Tes ini diikuti 1.124 ribu orang peserta yang lolos pada tahap tes administrasi calon pegawai negeri sipil (CPNS) Kabupaten Lingga tahun 2019.
Kepala Badan Kepegawaian dan Pengembangan Sumber Daya Manusia (BKPSDM) Kabupaten Lingga, Ruliadi mengatakan, seleksi ini akan dilaksanakan selama 3 hari kedepan dan bagi semua peserta juga tidak dibenarkan membawa perhiasan yang berlebih.
“Kami membuka dalam satu hari sebanyak 5 sesi, jadi 1 sesinya ada 100 peserta yang masuk mengikuti tes SKD dan hasilnya ujian mereka nantinya akan keluar dimonitor masing-masing, jadi peserta akan mengetahui berapa hasilnya,” kata Ruliadi kepada Suarakepri.com, Selasa (25/02/2020).
Lanjut dia, nilai ambang
(passing grade) dalam seleksi kompetensi dasar (SKD) mengalami penurunan, menurutnya, dengan adanya penurunan nilai passing grade tersebut bisa membuka peluang untuk para peserta CPNS dalam mengatasi kesulitan nilai pada masa tahap tes.

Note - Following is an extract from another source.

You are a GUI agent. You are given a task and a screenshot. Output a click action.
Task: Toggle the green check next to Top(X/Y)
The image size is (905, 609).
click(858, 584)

“Tes wawasan kebangsaan (TWK) nilainya menjadi 65 dari sebelumnya 75, sedangkan untuk tes intelegensia umum (TIU), tak ada penurunan nilai ambang batas, alias tetap 80, kemudian tes karakteristik pribadi itu 126,” jelas dia.

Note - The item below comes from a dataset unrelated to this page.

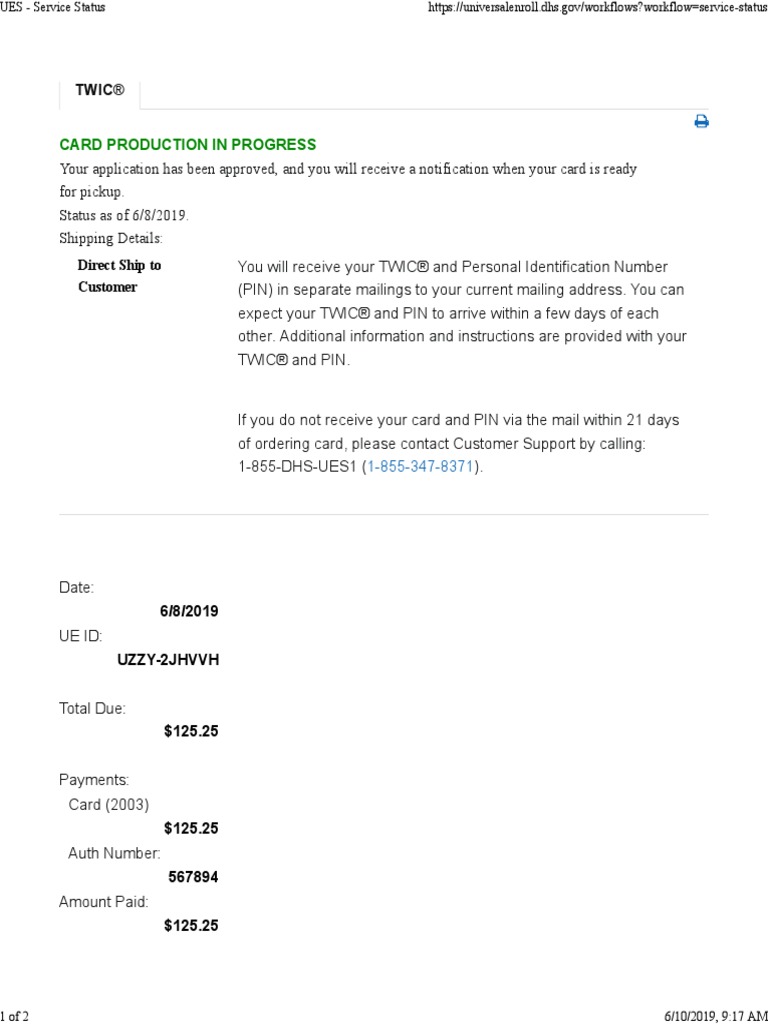768x1024 pixels.
Task: Click the universalenroll.dhs.gov URL in the header
Action: click(x=597, y=7)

Sementara itu, Wakil Bupati Lingga M. Nizar menyebutkan jika pada sebelum-belumnya seleksi CPNS identik dengan kongkalikong dan kecurangan, namun untuk saat ini, Nizar memastikan jika pada pelaksanaan tahun ini tidak akan ada lagi hal tersebut terjadi.
Ia memastikan pemerintah akan menjamin seleksi CPNS ini akan lebih kompetitif, adil, obyektif, transparan dan bebas dari KKN, semua itu, jelas dia berkat tes dengan sistem CAT ini, kepercayaan masyarakat kepada pemerintah dalam perekrutan CPNS meningkat sebab tidak ada lagi celah untuk titip-menitip.

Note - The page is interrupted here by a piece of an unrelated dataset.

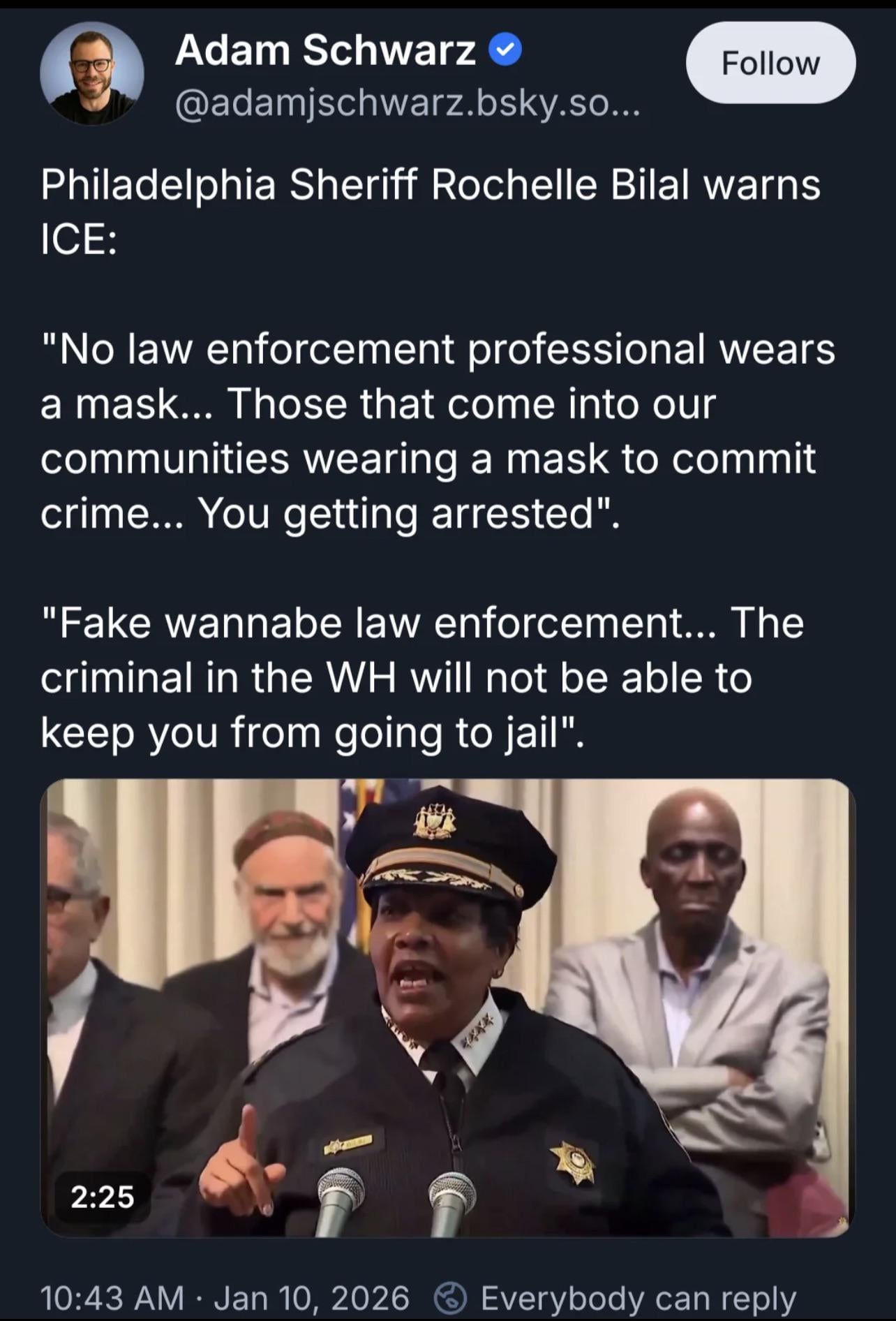Select the 'Philadelphia Sheriff Rochelle Bilal warns ICE' text

click(x=430, y=212)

“Dengan sistem CAT ini, anak-anak kita tidak lagi percaya dengan adanya anggapan bahwa mereka bisa lulus jika ketemu si ini dan si anu. Atau melalui perantara dan bantuan orang lain,” kata Wakil Bupati Lingga.
Berdasarkan data yang dihimpun dari seratus enam puluh empat (164) formasi yang dibutuhkan, nantinya hanya ada seratus dua puluh dua (122) formasi yang kemungkinan akan terisi.